Dès le début des années 1990, avec des pièces telles que This Has Touched My Life (Ceci a touché ma vie), 1991-1992, Oviloo a commencé à trouver, dans son propre vécu, la principale source d’inspiration de son art. Plus tard au cours de la décennie, ses œuvres autobiographiques incluent fréquemment des représentations de la production artistique, que ce soit la sienne ou celle de membres de sa famille. Son processus artistique est le sujet de certaines de ses sculptures les plus impressionnantes, dont celle-ci.

 

Dans le grand  Autoportrait avec pierre à sculpter, l’artiste semble presque fusionner avec son matériau. Son corps drapé dans une robe s’accroupit comme elle tient et stabilise un morceau de pierre à sculpter contre son torse et son visage. La texture brute et imparfaite de la serpentinite non sculptée permet au spectateur de se rendre compte de la transformation que l’artiste accomplit par son travail. La vie d’Oviloo a été dominée par le rôle de sculpteure qu’elle s’est attribué et c’est là l’un de ses thèmes les plus puissants et récurrents.

 

Oviloo a discuté de la question lors d’un entretien en 1998 :

 

Oviloo Tunnillie, Time to Carve (Le temps de sculpter), 2002, serpentinite (Kangiqsuqutaq/Korok Inlet), horloge, 31,7 x 12,7 x 10,2 cm, signée en syllabaire et datée de 2002, Feheley Fine Arts, Toronto.

Andrew Qappik, Self-Portrait in the Printshop (Autoportrait dans l’atelier de gravure), 2003, pointe sèche, édition de 30, 35 x 40 cm, Winnipeg Art Gallery.

Quand j’y donnais la touche finale, je ne voulais pas enlever ce morceau [non sculpté] . . . , question que le public sache que c’est le type de pierre que nous sculptons avant de faire le finissage effectif. J’aime les sculptures qui ont des parties non finies. . . . C’est ce dont la pierre a effectivement l’air avant qu’elle ne soit finie.

 

Dans Woman Carving Stone (Femme sculptant de la pierre), 2008, la pierre brute est le sujet de la profonde méditation de l’artiste. Cette pièce a été créée en 2008, quand Oviloo utilisait des outils électriques, mais elle se réfère à une période antérieure durant laquelle la hache était son instrument principal.

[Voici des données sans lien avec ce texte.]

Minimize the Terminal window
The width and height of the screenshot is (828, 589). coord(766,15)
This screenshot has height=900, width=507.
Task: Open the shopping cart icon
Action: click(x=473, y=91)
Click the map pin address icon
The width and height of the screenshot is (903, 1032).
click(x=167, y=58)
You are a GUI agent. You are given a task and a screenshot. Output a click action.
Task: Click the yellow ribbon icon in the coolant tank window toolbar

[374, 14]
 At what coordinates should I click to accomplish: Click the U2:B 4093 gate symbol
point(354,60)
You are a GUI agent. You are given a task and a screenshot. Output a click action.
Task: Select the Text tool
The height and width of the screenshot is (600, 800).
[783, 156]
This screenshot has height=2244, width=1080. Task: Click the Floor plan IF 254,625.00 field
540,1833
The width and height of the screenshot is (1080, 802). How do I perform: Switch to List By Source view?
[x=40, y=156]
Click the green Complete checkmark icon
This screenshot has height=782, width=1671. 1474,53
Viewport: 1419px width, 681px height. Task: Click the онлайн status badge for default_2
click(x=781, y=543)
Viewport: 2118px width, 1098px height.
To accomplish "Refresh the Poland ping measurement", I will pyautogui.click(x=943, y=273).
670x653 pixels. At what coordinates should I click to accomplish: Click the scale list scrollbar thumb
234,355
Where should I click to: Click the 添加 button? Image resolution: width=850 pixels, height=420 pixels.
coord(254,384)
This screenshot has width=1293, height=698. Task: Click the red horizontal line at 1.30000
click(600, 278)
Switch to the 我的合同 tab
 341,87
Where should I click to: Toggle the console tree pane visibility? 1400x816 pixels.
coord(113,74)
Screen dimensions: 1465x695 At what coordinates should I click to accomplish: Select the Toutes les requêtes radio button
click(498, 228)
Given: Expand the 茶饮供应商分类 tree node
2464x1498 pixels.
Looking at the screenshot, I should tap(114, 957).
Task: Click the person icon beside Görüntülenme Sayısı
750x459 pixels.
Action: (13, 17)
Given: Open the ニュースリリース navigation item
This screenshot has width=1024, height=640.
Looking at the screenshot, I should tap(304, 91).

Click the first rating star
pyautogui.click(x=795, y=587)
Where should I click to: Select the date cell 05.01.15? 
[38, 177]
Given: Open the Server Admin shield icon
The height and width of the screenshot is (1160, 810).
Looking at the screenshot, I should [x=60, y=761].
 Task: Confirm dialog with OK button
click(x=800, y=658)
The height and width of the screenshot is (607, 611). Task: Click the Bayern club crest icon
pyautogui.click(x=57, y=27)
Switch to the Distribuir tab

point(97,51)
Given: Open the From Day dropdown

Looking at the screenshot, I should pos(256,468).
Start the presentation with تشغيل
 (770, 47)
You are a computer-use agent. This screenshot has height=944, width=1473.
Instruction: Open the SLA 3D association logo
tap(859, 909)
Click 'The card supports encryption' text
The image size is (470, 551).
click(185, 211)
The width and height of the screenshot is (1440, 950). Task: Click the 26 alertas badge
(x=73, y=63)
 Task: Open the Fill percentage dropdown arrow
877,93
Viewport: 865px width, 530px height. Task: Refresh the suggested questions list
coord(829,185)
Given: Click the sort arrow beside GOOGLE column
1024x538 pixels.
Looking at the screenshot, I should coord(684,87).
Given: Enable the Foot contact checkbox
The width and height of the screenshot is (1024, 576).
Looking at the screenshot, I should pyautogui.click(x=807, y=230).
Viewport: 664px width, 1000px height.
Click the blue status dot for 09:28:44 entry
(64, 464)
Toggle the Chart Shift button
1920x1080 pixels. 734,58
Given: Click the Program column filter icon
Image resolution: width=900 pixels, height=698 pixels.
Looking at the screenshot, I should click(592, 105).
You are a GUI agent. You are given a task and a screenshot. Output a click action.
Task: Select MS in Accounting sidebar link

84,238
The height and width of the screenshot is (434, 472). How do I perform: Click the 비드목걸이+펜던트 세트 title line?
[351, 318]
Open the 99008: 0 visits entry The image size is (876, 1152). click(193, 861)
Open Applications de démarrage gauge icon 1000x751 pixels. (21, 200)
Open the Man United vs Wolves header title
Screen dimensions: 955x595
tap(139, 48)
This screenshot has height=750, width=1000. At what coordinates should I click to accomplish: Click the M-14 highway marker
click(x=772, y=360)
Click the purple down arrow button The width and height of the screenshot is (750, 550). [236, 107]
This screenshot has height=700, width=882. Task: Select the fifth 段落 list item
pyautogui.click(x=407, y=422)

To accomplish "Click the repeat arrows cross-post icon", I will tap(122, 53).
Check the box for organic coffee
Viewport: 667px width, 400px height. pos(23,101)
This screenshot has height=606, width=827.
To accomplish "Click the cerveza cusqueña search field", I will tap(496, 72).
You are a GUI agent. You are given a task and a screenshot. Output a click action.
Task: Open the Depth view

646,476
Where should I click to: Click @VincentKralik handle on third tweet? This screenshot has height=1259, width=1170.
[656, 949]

La pose de la femme exprime de la fatigue et l’immense effort physique dont elle aura besoin pour sculpter ce gros morceau de pierre.

 

Les portraits qu’Oviloo a fait d’elle-même en artiste expriment une gamme d’émotions, de la profonde méditation, de l’effort physique et de la fierté à l’exaltation résultant des actions créatrices, comme dans son exubérant autoportrait Time to Carve (Le temps de sculpter), 2002. Elle explique : « C’est moi! J’ai une pierre à sculpter et je commence habituellement à travailler dans la matinée. La sculpture est à propos du temps. L’horloge est dans une boule ronde, qui représente le monde. L’horloge, le monde et notre passage dans le temps. » Dans cette sculpture, Oviloo est excitée de tenir un morceau de pierre en l’air et intègre avec humour le cadran d’une véritable horloge dans sa composition de pierre.